A nutritionist told me that if a person is lacking in protein, that person will start craving sweets. I use this as a barometer in my own diet; if I find I'm craving sweets unduly, then I usually tack on some extra bean/lentil/nuts in my meals. It's one of those fun tricks to remember, although it sounds counterintuitive - instead of chocolate, have some chickpeas! - it's true. So if you're feeling a little bit like attacking the gummy bear aisle, maybe give this salad a try. It's a perfect, well-rounded meal with lots of protein, vitamins, and pretty colours, as well as the "good fats" from the avocados. There is also a bit of the "bad fats" in the dressing and cheese, but hey.

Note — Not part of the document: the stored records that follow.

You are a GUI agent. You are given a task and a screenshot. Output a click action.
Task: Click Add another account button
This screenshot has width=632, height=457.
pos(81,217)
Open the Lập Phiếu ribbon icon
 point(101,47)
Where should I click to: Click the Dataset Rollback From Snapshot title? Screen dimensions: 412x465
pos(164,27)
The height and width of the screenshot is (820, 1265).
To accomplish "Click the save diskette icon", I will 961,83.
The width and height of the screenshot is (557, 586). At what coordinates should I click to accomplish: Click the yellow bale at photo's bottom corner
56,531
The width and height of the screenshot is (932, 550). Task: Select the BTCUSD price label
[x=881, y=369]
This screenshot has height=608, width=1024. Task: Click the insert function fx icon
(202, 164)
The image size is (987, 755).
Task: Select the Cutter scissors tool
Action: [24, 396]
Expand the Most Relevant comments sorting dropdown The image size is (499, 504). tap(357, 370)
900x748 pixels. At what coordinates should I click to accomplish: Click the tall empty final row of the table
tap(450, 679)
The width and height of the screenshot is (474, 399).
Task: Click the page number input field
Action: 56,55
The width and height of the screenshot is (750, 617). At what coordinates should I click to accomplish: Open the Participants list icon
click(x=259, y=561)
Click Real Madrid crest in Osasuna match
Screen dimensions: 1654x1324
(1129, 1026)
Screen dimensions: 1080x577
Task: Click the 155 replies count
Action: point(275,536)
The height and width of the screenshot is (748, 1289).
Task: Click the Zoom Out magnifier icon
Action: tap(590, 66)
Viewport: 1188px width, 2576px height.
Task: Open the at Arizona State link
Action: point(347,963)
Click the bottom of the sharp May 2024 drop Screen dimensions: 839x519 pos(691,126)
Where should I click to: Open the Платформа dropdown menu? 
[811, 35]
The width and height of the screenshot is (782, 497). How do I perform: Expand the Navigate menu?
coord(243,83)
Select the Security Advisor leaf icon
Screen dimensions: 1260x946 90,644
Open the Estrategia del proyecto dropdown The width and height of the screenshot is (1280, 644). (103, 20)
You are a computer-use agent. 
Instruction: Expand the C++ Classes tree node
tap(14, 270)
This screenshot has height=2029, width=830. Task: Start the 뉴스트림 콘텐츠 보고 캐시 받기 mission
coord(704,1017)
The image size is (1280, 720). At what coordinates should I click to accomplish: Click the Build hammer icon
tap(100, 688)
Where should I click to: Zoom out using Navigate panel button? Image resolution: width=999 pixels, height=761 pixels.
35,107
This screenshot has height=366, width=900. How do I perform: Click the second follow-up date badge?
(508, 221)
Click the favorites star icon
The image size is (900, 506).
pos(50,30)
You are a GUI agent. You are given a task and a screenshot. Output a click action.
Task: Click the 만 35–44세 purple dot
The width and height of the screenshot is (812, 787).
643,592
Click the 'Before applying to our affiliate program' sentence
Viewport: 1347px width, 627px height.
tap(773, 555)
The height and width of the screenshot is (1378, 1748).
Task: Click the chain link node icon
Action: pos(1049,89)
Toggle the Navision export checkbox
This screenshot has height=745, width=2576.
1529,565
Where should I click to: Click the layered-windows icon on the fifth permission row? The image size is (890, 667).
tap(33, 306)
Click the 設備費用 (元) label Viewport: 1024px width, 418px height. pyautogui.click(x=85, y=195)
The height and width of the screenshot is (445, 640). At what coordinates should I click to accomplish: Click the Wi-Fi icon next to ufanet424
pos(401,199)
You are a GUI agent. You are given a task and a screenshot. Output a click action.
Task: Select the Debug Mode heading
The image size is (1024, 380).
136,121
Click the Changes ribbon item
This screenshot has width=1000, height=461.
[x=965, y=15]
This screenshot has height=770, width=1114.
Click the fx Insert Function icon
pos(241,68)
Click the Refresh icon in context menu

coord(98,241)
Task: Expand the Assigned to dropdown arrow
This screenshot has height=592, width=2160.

You take the good, you take the bad, you take them both and there you have the facts of this salad.
Nicole's Superhuman Energy Black Bean Salad
Ingredients:
For the dressing:
1/2 cup low fat mayonnaise
1/4 cup buttermilk (or use 1 tsp vinegar, and enough milk to make 1/4 cup)
2 teaspoons red wine vinegar
1/2 teaspoon Worcestershire sauce
2 teaspoons dried dill
1/4 teaspoon each dehydrated onion and garlic powder
1/4 teaspoon sugar
salt and pepper to taste
For the salad:
1 can black beans, rinsed and drained
romaine lettuce, cut into bite-sized pieces
pint cherry tomatoes, halved
1 roasted red pepper, chopped
1 avocado, diced
shredded cheddar cheese
Mix all the dressing ingredients together. Add the dressing to the rinsed and drained black beans, the cherry tomatoes, and the red pepper. Let sit, refrigerated, for an hour. Place romaine lettuce in a serving bowl, add the bean mixture over top. Top with diced avocado and shredded cheese, to taste. Enjoy!
Some of the ingredients.
Making the dressing. I sometimes add extra dill, because, well, I like dill.
The beans. These are not exceptionally exciting pictures.
We interrupt this recipe to show you what my children did while I
prepared this salad. They poked each other while eating lunch!
What are they eating, you may ask? Bagel with peanut butter.
Cut up and eaten with a fork. They are like Mr. Pitt from Seinfeld.
Okay, back to the recipe. Roasted red peppers, halved
cherry tomatoes, and beans in the background.
The final product! A perfect dinner that will give
you tons of energy, as well as tons of yumminess.